- Activity
A verbatim reproduction of the lines below, from the line containing "Viewport: 1204px width, 989px height." through the line containing "Given: Click the Fleet preview logo", both ends included, is the whole required output.
[Input material — start]
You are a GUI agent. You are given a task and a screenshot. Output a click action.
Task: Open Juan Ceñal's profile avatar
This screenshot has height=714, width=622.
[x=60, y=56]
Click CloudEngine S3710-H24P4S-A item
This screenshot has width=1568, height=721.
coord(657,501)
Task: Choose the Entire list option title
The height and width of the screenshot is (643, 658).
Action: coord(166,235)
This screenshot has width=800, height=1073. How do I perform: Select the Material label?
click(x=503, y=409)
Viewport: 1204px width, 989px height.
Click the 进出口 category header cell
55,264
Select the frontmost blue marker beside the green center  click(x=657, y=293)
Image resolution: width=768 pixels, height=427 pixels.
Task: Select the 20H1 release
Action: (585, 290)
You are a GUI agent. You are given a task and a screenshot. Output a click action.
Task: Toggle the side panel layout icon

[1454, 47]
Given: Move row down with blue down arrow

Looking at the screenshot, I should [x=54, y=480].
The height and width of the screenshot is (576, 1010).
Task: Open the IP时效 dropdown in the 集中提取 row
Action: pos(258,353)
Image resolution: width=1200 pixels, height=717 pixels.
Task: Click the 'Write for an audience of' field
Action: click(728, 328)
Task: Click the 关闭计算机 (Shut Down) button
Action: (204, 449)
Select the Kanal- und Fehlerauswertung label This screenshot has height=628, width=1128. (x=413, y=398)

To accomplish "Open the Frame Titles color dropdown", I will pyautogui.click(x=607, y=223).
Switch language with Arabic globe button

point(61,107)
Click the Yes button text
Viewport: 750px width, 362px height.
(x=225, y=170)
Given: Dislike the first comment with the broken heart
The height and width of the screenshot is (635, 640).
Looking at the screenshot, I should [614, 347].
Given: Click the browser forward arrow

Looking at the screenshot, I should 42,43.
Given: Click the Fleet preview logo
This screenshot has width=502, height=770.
[Input material — finish]
- Answer to the exercise
Viewport: 1204px width, 989px height.
Click the 进出口 category header cell
55,264
Select the frontmost blue marker beside the green center  click(x=657, y=293)
Image resolution: width=768 pixels, height=427 pixels.
Task: Select the 20H1 release
Action: (585, 290)
You are a GUI agent. You are given a task and a screenshot. Output a click action.
Task: Toggle the side panel layout icon

[1454, 47]
Given: Move row down with blue down arrow

Looking at the screenshot, I should [x=54, y=480].
The height and width of the screenshot is (576, 1010).
Task: Open the IP时效 dropdown in the 集中提取 row
Action: pos(258,353)
Image resolution: width=1200 pixels, height=717 pixels.
Task: Click the 'Write for an audience of' field
Action: click(728, 328)
Task: Click the 关闭计算机 (Shut Down) button
Action: (204, 449)
Select the Kanal- und Fehlerauswertung label This screenshot has height=628, width=1128. (x=413, y=398)

To accomplish "Open the Frame Titles color dropdown", I will pyautogui.click(x=607, y=223).
Switch language with Arabic globe button

point(61,107)
Click the Yes button text
Viewport: 750px width, 362px height.
(x=225, y=170)
Given: Dislike the first comment with the broken heart
The height and width of the screenshot is (635, 640).
Looking at the screenshot, I should [614, 347].
Given: Click the browser forward arrow

Looking at the screenshot, I should 42,43.
Given: Click the Fleet preview logo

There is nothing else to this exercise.